Date of this Version
Documentary Editing: Journal of the Association for Documentary Editing, Volume 32: 2011 ISSN 0196-7134
The latest edition to the Willa Cather Scholarly Edition series, Youth and the Bright Medusa, is a monument to Cather’s own standards of excellence. The thick paper stock is warm and creamy—the kind of paper that feels smooth and comforting to fingers well used to thumbing the cheap texts that are so common today. The type is large and dark, and the wide margins showcase the text while filling the consummate note-taker’s heart with joy.

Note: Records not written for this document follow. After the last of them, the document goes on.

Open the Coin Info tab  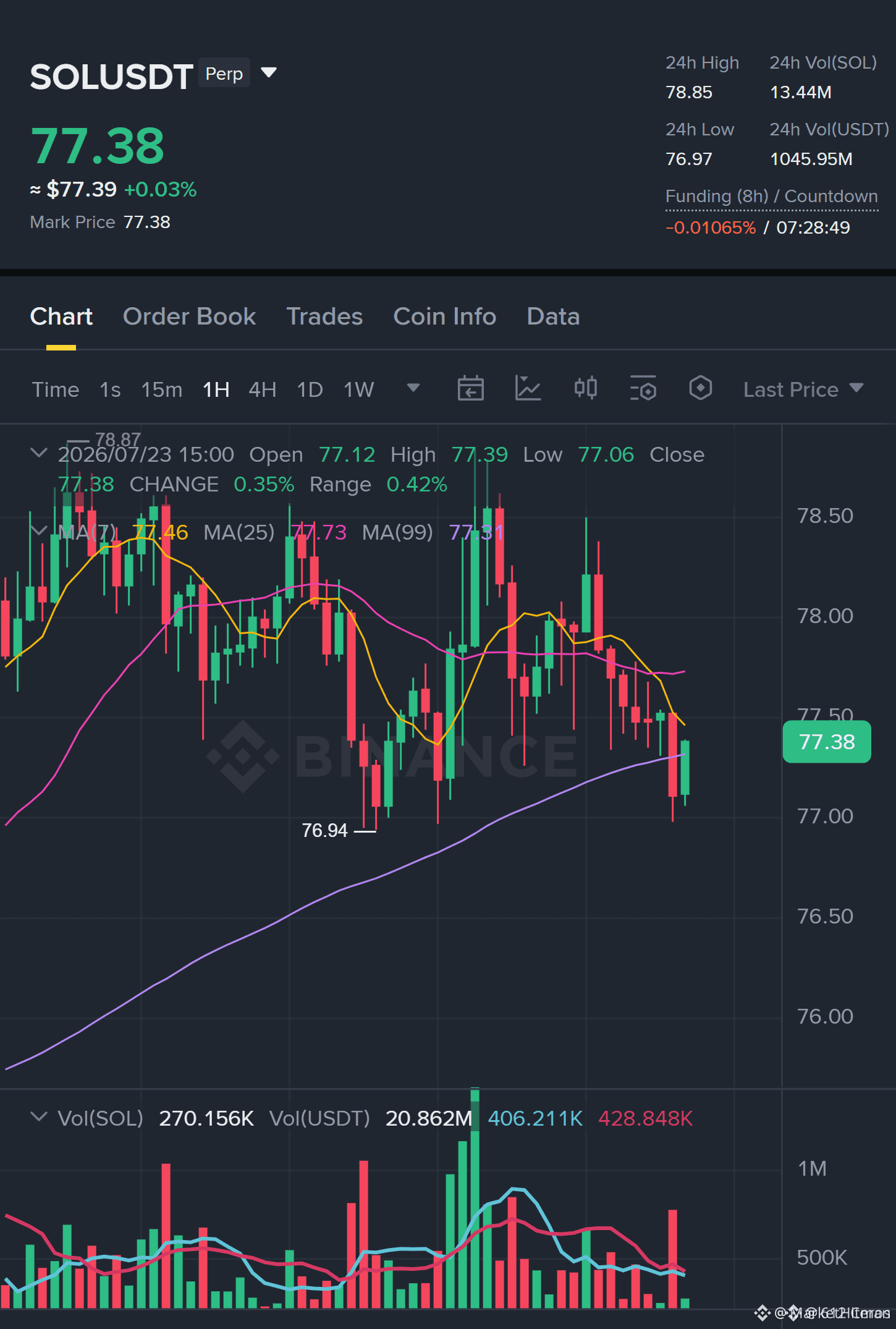click(445, 316)
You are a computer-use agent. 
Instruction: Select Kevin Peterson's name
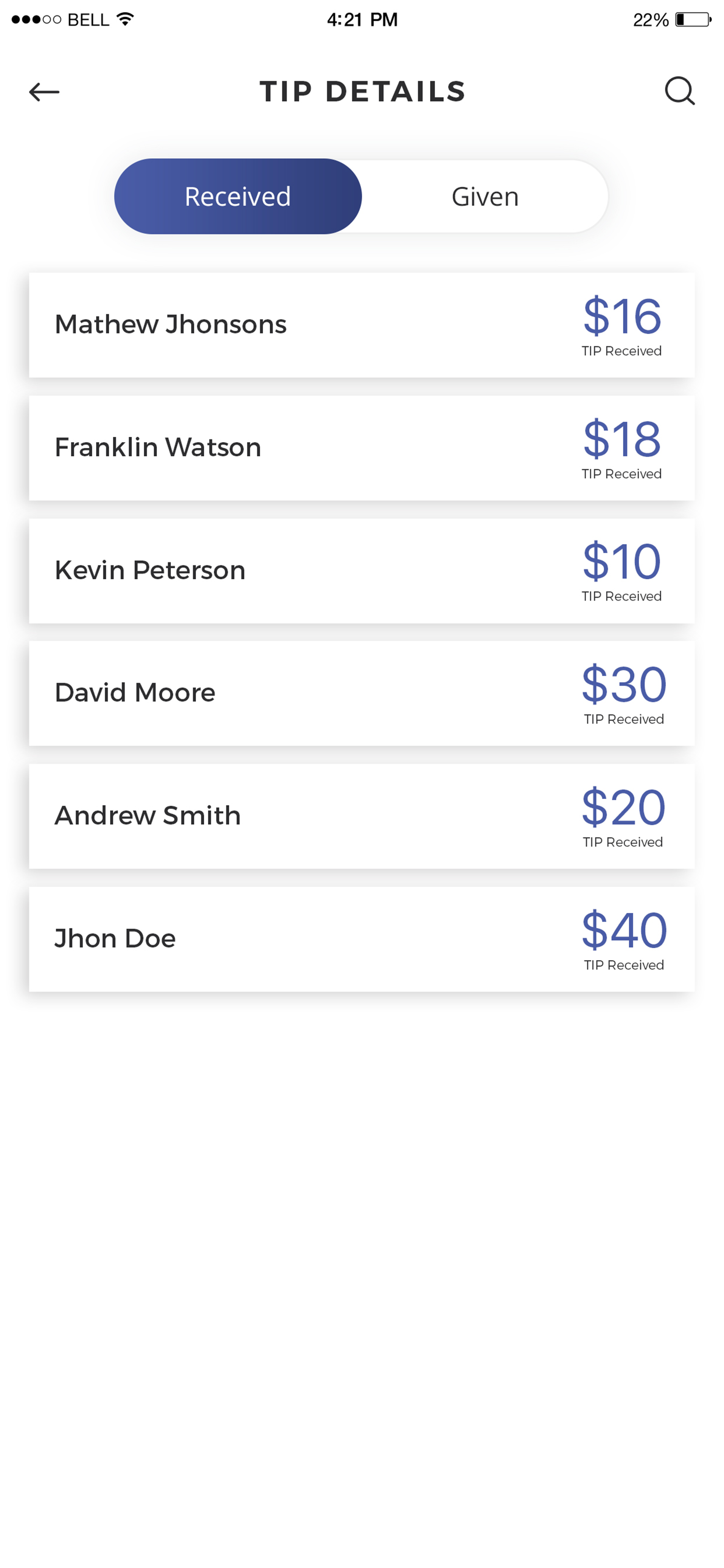pyautogui.click(x=150, y=570)
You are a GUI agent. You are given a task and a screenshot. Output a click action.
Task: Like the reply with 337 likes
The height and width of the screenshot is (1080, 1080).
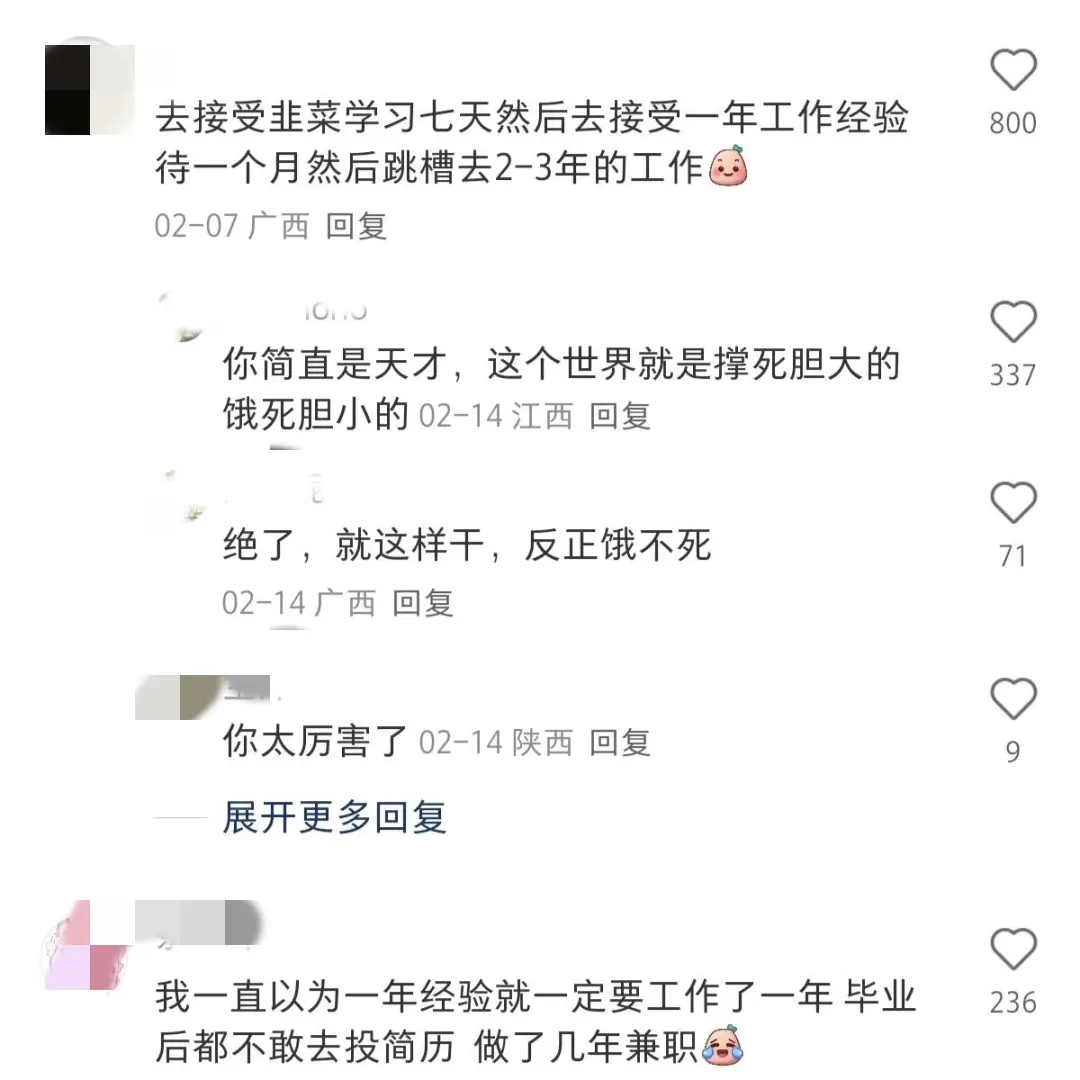pyautogui.click(x=1013, y=322)
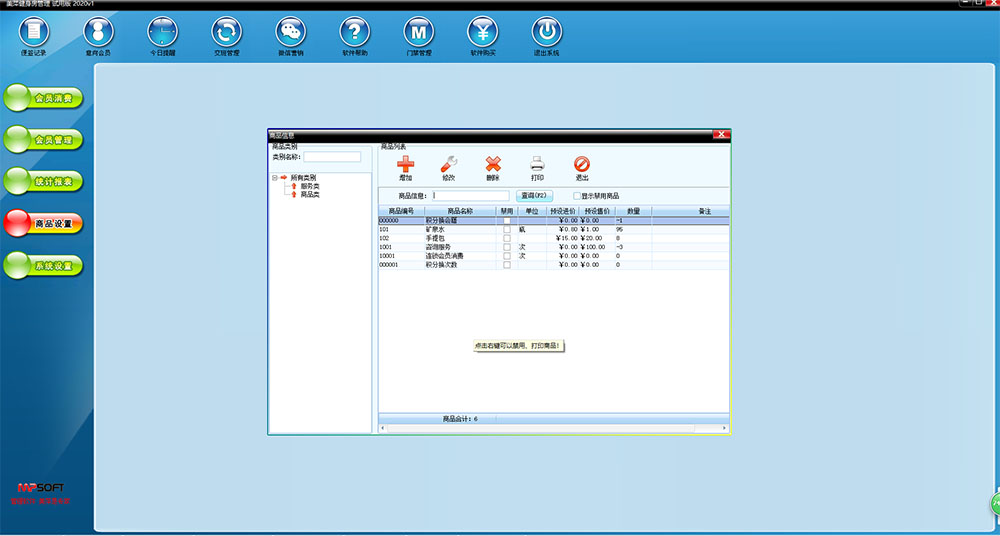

As the series general editors, Susan J. Rosowski and Guy J. Reynolds, point out in the preface, “[g]iven Cather’s explicitly stated intentions for her works, printing and publishing decisions that disregard her wishes represent their own form of corruption, and an authoritative edition of Cather must go beyond the sequence of the words and punctuation to include other matters” (ix–x). The book itself is lovely, warm, and inviting—all that Cather herself could have wished.